-- Opening Marker --
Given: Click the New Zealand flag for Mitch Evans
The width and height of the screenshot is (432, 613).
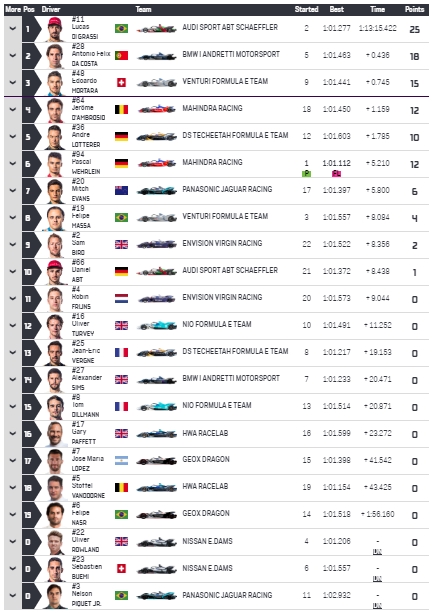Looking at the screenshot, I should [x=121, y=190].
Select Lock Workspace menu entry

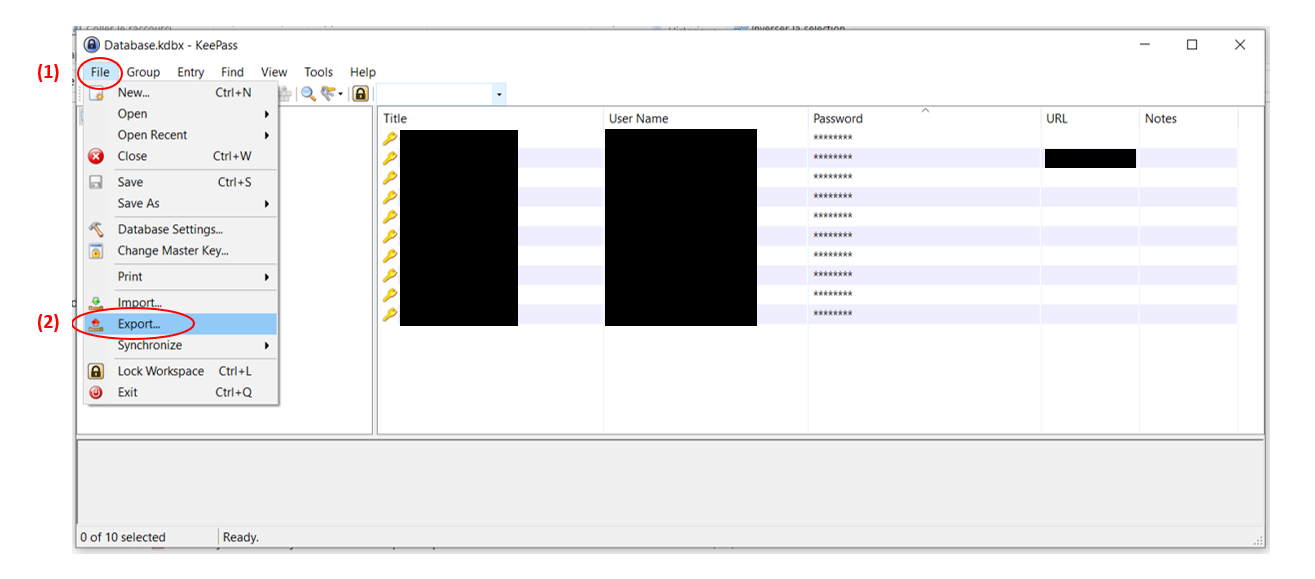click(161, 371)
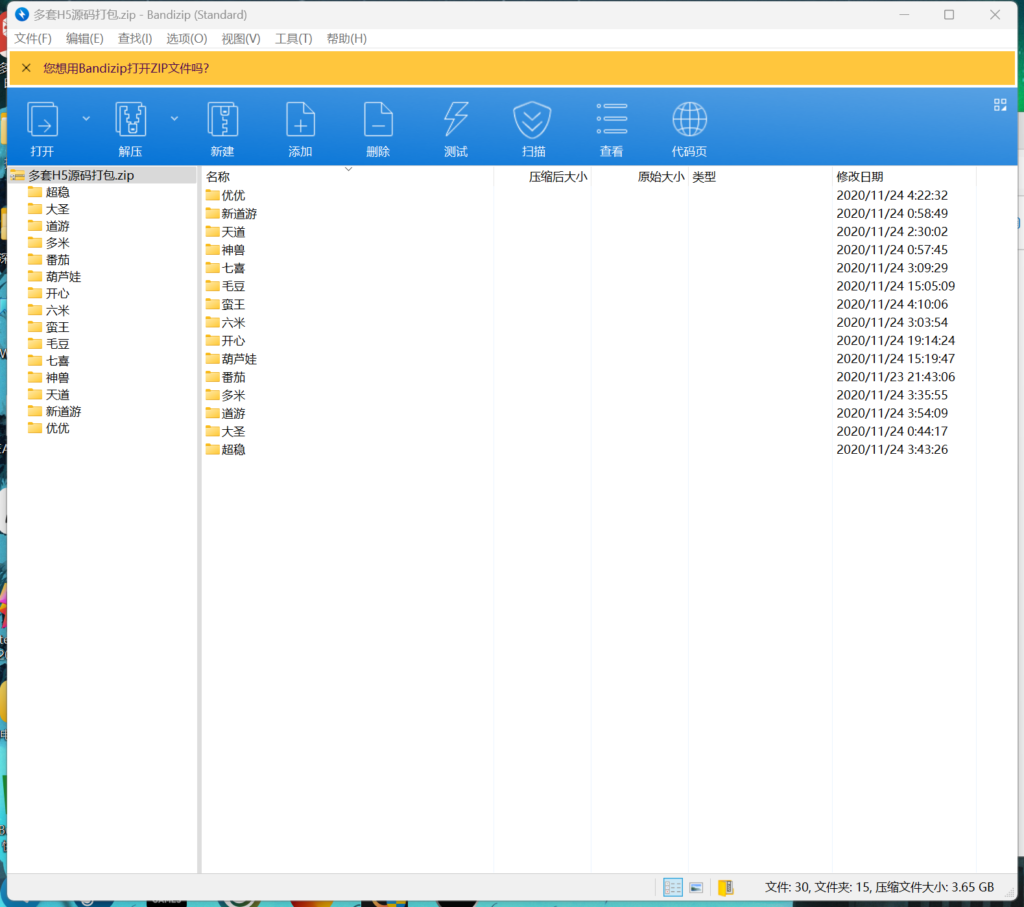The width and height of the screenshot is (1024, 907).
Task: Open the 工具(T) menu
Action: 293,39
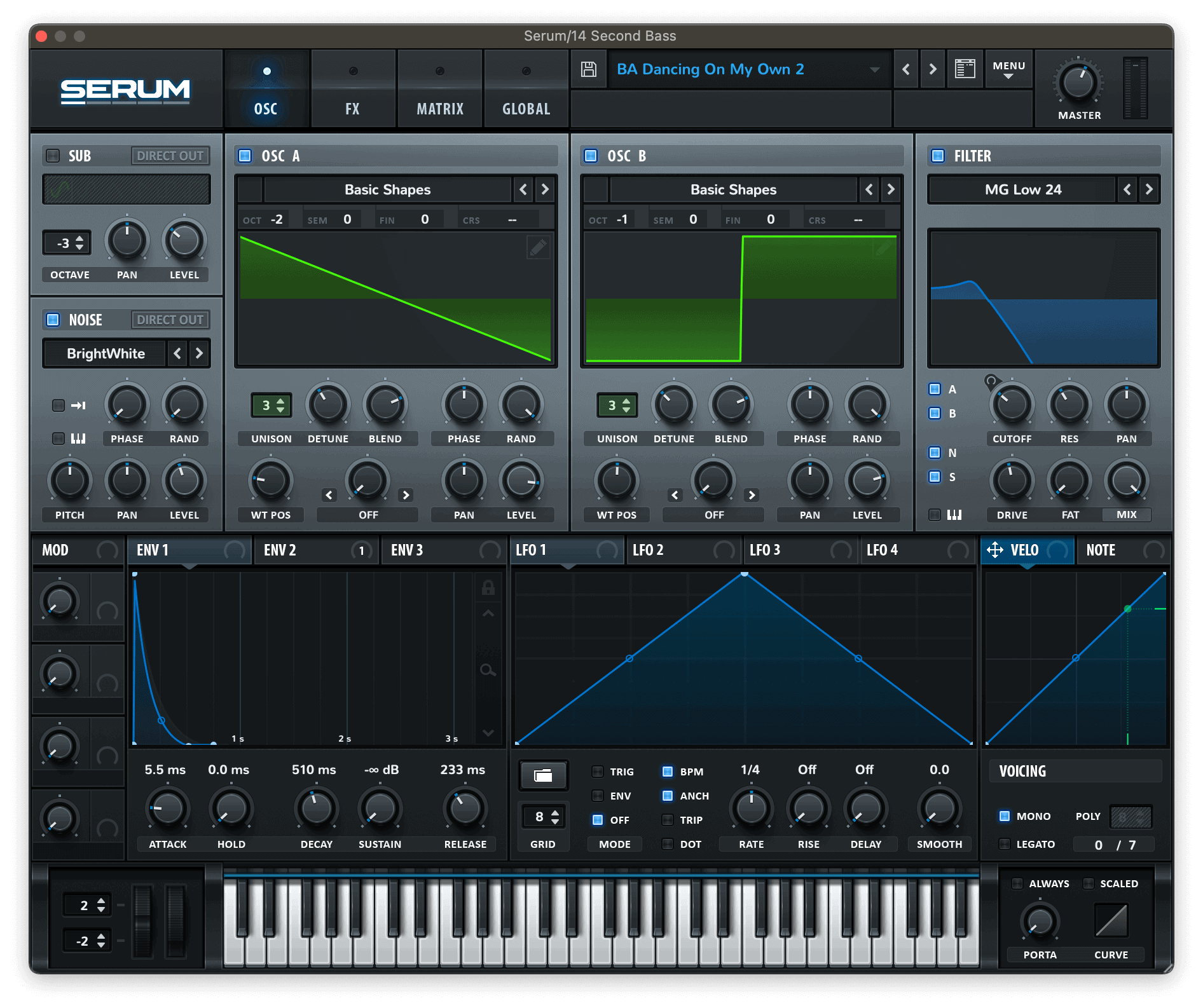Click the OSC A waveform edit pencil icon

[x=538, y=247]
-- Closing Marker --
The problem ▸ Given the listing above, return exactly, and only, the lines from the line with "The width and height of the screenshot is (432, 613)." through its final line, both included, with the pictures removed.

Answer to the exercise ▸
The width and height of the screenshot is (432, 613).
Looking at the screenshot, I should [x=121, y=190].
Select Lock Workspace menu entry

click(161, 371)
The width and height of the screenshot is (1024, 907).
Task: Open the 工具(T) menu
Action: 293,39
Click the OSC A waveform edit pencil icon

[x=538, y=247]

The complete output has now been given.